L’objectif initial de Yellow a devie, a mon sens, parce que l’application permet de surinvestir un element de l’apprentissage d’une vie amoureuse, en eliminant totalement nos autres dimensions. Je m’explique. Pour apprivoiser les relations sentimentales, les adolescents ont mode a frimer entre eux, a afficher un usage expert d’la sexualite qu’ils n’ont pas au sein des faits. Bon nombre du temps, ces outrances restent verbales et de l’ordre une representation de soi au sein d’un entre-soi (garcons entre eux, meufs entre elles). Sauf exception, quand ils paraissent en presence d’une personne avec qui ils sont susceptibles de s’engager dans une relation affective, ce type de rodomontades cesse pour laisser place a votre nouvelle genre de relation qui releve bien moins d’un rapport instrumental a autrui. Ils entrent alors plus dans le domaine du sentiment. Ils se demandent votre que crois, ressent l’autre, De quelle fai§on interpreter tel ou tel propos, tel ou tel comportement, comment le/la « conquerir » etc. Mais Yellow efface le caractere reel qu’implique J’ai relation de face-a-face Afin de laisser place a 1 autrui que l’on reduit a une projection qui sert a se prouver que l’on reste « grand « puisque l’on sait « jouer le jeu » d’une sexualite explicite et reduite a un ratio instrumental a l’autre corps. Les ados se disent ceci : « c’est un Tinder pour adolescents, Tinder, c’est ouvertement sexuel, donc il convient savoir etre ouvertement sexuel dans Yellow, comme ca je ferais tel nos grands ». En plus, l’appli permettra d’echanger des images et des videos ephemeres tel via Snapchat, de manii?re qu’ils se disent qu’ils ont la possibilite de se « lacher », parce que bien et cela se marche concernant Yellow est cantonne a l’ephemere, au virtuel, au jeu, sans consequences. Sauf que la relation a autrui n’est jamais 1 jeu.
En tant que parents De quelle fai§on pouvons nous encadrer l’utilisation de ce genre d’application ? Selon vous nos adultes doivent-ils censurer cet outil ?
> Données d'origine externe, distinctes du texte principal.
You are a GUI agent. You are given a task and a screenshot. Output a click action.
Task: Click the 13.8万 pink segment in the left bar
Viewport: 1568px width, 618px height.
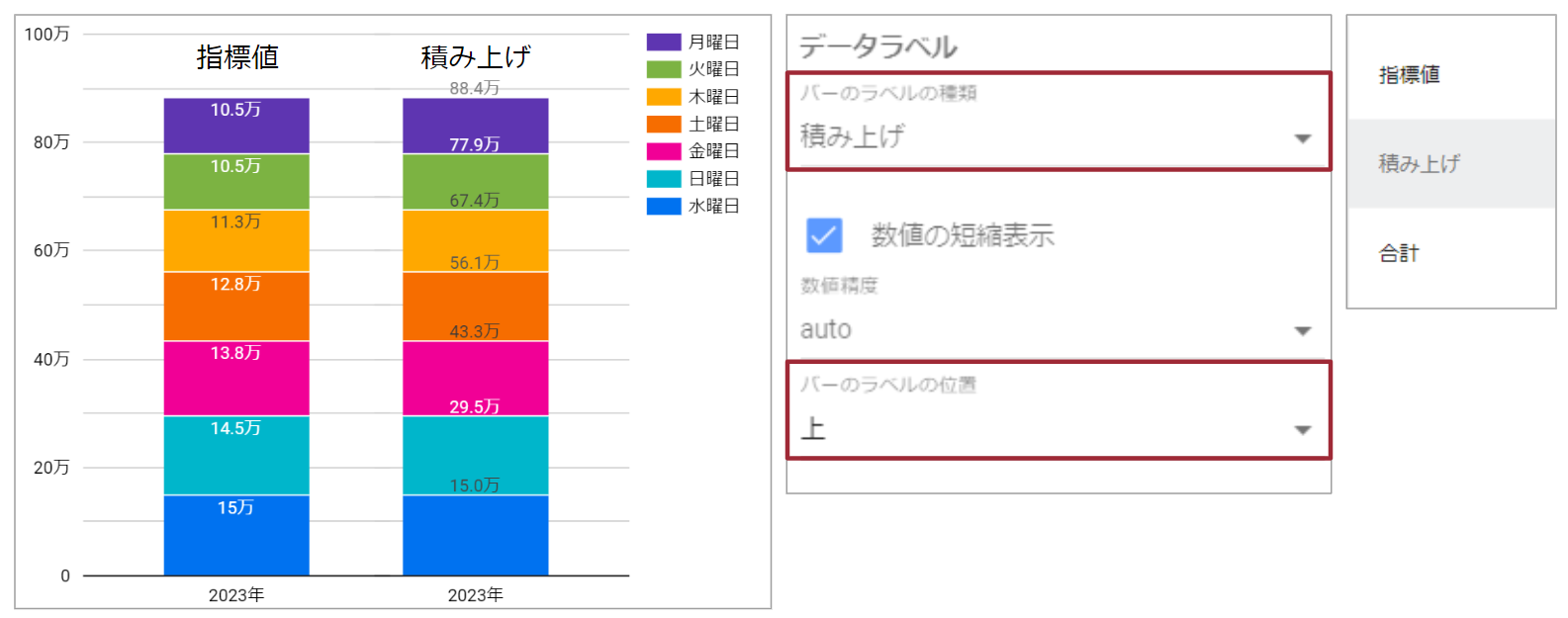pos(236,381)
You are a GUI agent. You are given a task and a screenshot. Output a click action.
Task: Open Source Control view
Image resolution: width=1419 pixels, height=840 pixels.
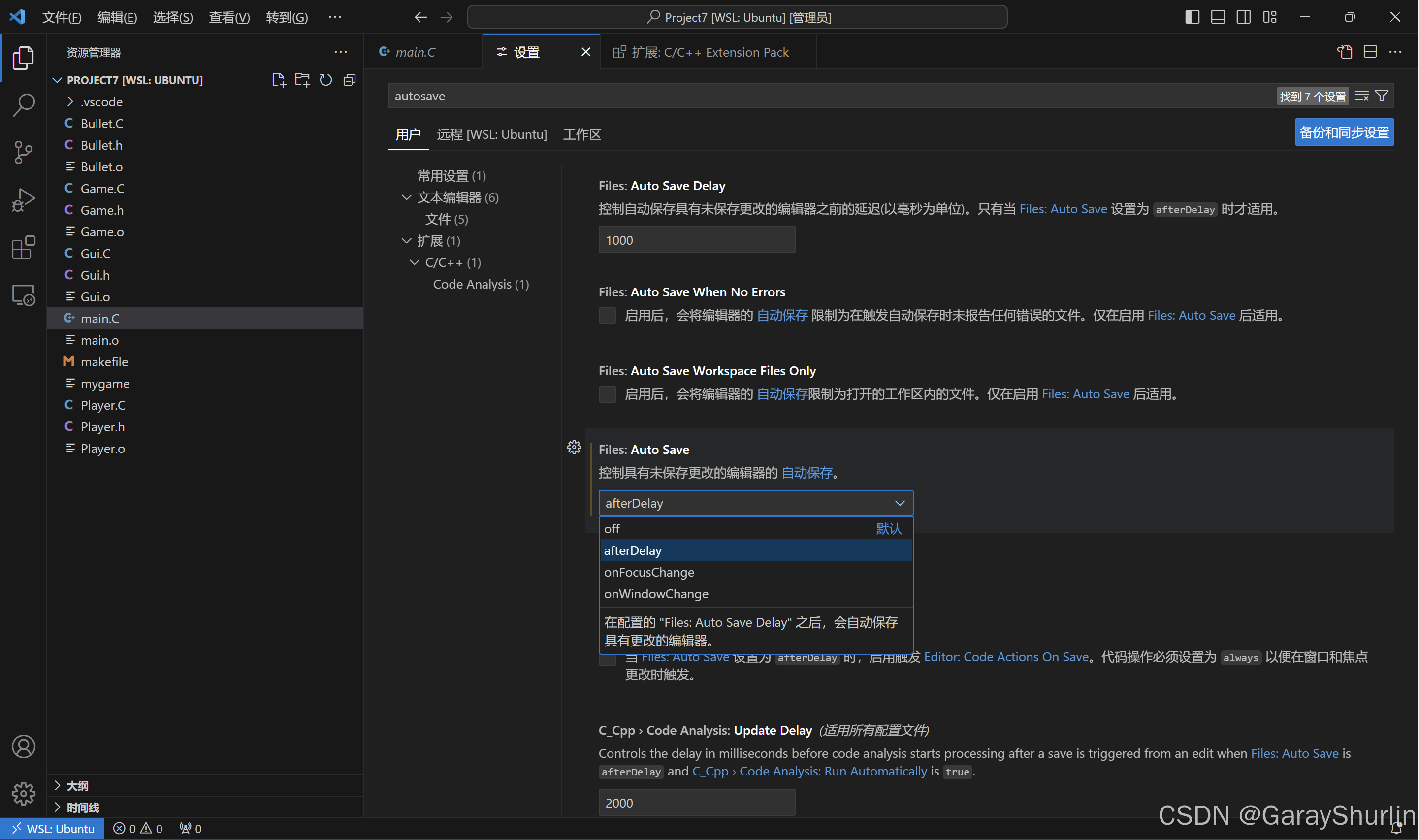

Oui, il semble preferable d’encadrer votre outil en expliquant a toutes les adolescents que l’espace virtuel n’est gui?re une zone deconnectee de l’univers IRL (« In Real Life »), que c’est n’est jamais un univers de fiction ou l’on est en mesure de jouer a etre grand. C’est un monde ou les echanges, verbaux ou par le biais d’images exposent et impliquent de veritables personnes, ou la relation a l’autre a des consequences aussi reelles qu’en face-a-face dans le monde IRL. Il semble egalement important de leur savoir que n’importe ou, on va pouvoir i chaque fois refuser l’interaction que l’autre propose. C’est-a-dire que pas grand chose n’oblige a accepter d’etre le support des fantasmes d’autrui, dans notre vie virtuel tel IRL.